È molto improbabile che gli Stati e le classi politiche che dovrebbero porsi alla testa di una simile iniziativa, abbiano il coraggio e la volontà di prendere subito una simile decisione. Ciò non toglie che sarebbe loro dovere prenderla e che si tratta di una scelta che dipende solo da loro. È comunque facile prevedere sin d’ora che, finché i fondatori, o alcuni fra essi, non si assumeranno questa responsabilità, i nemici dell’Europa, cioè coloro i quali hanno ben chiaro l’obiettivo di difendere la sovranità e i poteri nazionali, avranno buon gioco a coalizzarsi, a diluire ulteriormente il processo di integrazione europea e a svuotare di significato la forma e la sostanza di tutto ciò che soltanto evoca la gestazione di un potere europeo, come hanno già fatto corrompendo le parole Unione e Costituzione.
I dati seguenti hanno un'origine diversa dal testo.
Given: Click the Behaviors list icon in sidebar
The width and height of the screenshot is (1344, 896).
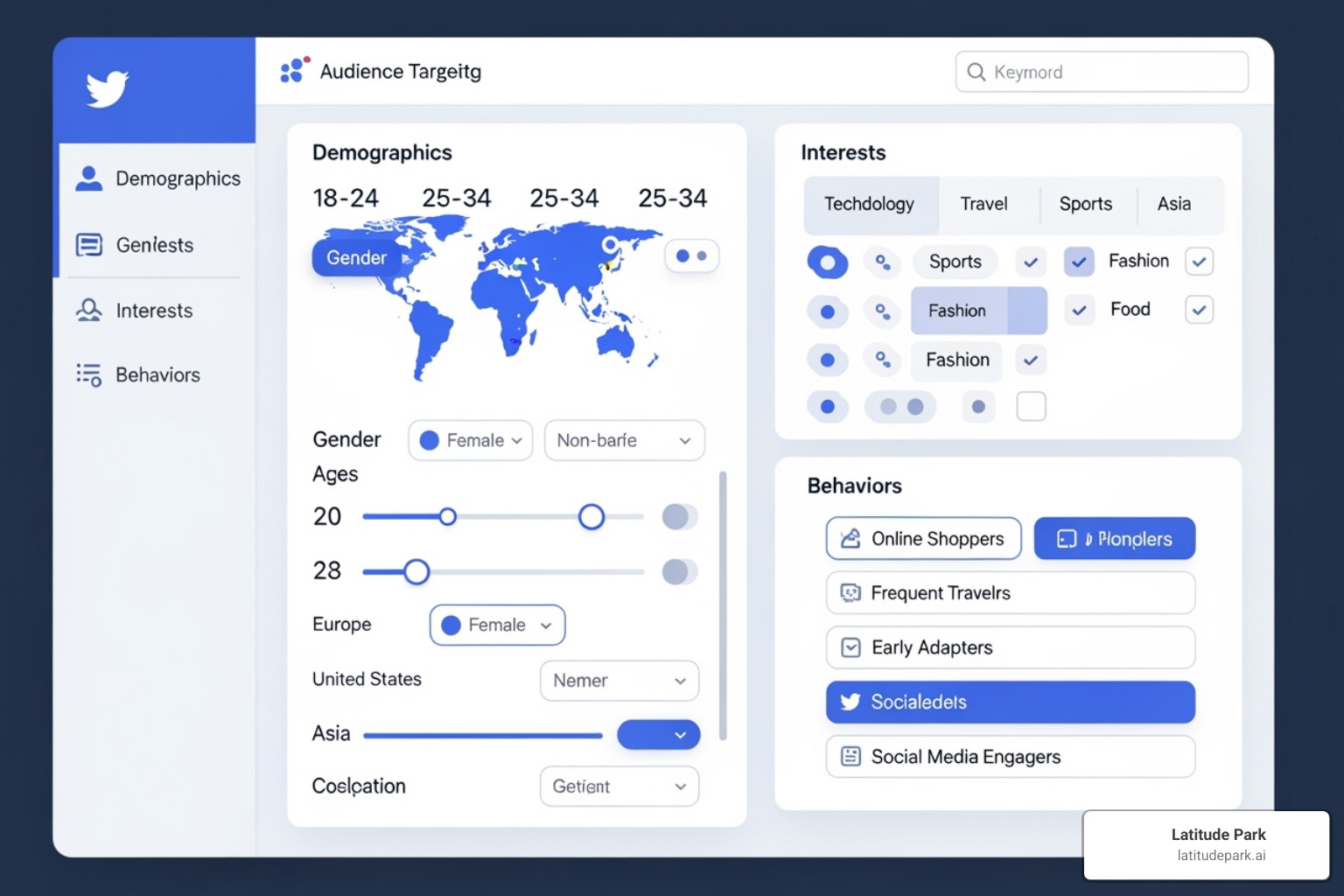Looking at the screenshot, I should pyautogui.click(x=88, y=375).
Tutto ciò non significa affatto che sia finito il tempo per fare l’Europa, ma piuttosto che gli europei devono prendere urgentemente coscienza che, se non si va al di là del quadro esistente, non si possono più fare passi avanti sul terreno della costruzione di un potere europeo capace di decidere e agire. Nell’immediato, questa presa di coscienza non può che passare dal riconoscimento e dalla denuncia dei fuochi fatui accesi intorno al nuovo Trattato, e dal rilancio della battaglia per creare il primo nucleo di Stato federale europeo.